O Corvo, Edgar Allan Poe (tradução Fernando Pessoa, 1924)

birdguhl

Com a história do gato, acontecera-lhe o mesmo. Pensava ver gatos em tudo o que era canto; não apenas gatos, mas tudo o que se relacionasse com eles.
Agora o birdguhl – tudo o que envolvia pássaros se lhe atravessava à frente.
Uma noite sonhou com aves de uma rara espécie que ela nunca antes vira. Nos ramos folhosos de uma árvore encostada à janela do seu quarto, abriram colares de finas e longas penas brancas. Berraram como gente, exibindo-se para fêmeas inexistentes, num bulício ensurdecedor. Tornaram-se famintos abutres e, um a um, fitaram-na, pacientes, pela vidraça empoada.
Tinha planeado trabalhar o ‘birdguhl’ como um síndrome latente, um desejo adormecido de voar para a vida, recalcado pela mesmice diária, acabando por explodir num incontrolável espasmo da alma, lançando-a para o nada, procurando recuperar tudo. A história culminaria na morte involuntária da personagem, permitindo-lhe, por fim, voar.
Mas, mais uma vez, o planeado se diluíra nos contratempos da vida que acabaram por lhe adormecer o poder criativo.

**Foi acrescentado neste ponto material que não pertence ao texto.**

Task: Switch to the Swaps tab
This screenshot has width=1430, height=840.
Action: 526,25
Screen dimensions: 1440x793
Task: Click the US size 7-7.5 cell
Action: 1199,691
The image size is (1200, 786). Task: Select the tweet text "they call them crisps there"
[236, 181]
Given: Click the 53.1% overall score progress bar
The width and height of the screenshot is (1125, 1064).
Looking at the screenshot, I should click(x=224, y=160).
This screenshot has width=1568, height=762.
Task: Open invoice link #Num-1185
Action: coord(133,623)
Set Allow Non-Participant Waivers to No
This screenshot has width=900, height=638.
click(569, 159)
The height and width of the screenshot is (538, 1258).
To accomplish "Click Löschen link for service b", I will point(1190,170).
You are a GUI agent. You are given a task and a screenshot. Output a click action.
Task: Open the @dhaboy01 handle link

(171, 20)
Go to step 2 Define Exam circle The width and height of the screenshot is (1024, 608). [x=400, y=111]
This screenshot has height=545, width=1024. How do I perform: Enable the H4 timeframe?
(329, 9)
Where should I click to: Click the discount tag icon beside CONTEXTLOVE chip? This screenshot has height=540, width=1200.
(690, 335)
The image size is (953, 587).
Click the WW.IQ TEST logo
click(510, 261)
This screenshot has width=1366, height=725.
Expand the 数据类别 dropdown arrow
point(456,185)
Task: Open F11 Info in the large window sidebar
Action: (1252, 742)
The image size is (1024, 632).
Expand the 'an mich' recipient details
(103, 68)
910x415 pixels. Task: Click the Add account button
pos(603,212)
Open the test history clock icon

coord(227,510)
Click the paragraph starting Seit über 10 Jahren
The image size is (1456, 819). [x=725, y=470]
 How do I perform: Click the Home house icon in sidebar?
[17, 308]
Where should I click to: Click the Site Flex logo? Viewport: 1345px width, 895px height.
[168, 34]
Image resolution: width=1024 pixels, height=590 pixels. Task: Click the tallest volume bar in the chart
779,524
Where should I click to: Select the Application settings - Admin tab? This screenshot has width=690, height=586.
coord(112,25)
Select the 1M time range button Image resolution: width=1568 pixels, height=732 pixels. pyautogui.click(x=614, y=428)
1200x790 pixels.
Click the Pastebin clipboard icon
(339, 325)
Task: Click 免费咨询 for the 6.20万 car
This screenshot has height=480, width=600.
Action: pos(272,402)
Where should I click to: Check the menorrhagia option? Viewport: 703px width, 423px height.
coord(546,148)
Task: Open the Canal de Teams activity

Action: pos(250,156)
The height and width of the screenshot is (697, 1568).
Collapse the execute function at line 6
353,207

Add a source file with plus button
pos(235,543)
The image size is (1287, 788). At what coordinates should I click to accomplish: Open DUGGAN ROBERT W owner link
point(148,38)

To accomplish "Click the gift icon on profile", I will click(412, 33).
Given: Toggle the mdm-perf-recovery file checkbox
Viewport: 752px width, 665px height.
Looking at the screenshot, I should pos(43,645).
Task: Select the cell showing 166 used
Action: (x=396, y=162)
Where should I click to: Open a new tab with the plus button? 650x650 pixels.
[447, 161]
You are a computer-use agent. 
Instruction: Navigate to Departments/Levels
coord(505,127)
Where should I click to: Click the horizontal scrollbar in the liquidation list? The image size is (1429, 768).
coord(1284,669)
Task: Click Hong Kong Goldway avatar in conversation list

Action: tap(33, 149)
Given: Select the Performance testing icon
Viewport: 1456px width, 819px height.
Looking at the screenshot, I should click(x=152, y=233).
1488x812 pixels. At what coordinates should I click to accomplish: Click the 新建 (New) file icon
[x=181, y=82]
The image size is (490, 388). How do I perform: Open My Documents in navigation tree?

Um dia, chegou tarde a casa e a lua não estava no céu – chamam-lhe nova, quando assim é. Ao abrir a porta do prédio, reparou estarrecida na forma de uma pomba em franco voo estampada a cinza no vidro - o bico, os olhos e até as penas na ponta das asas tão abertas, viradas ainda para o céu. No chão não estava a pomba, mas, na sombra, um gato lambia as patas satisfeito.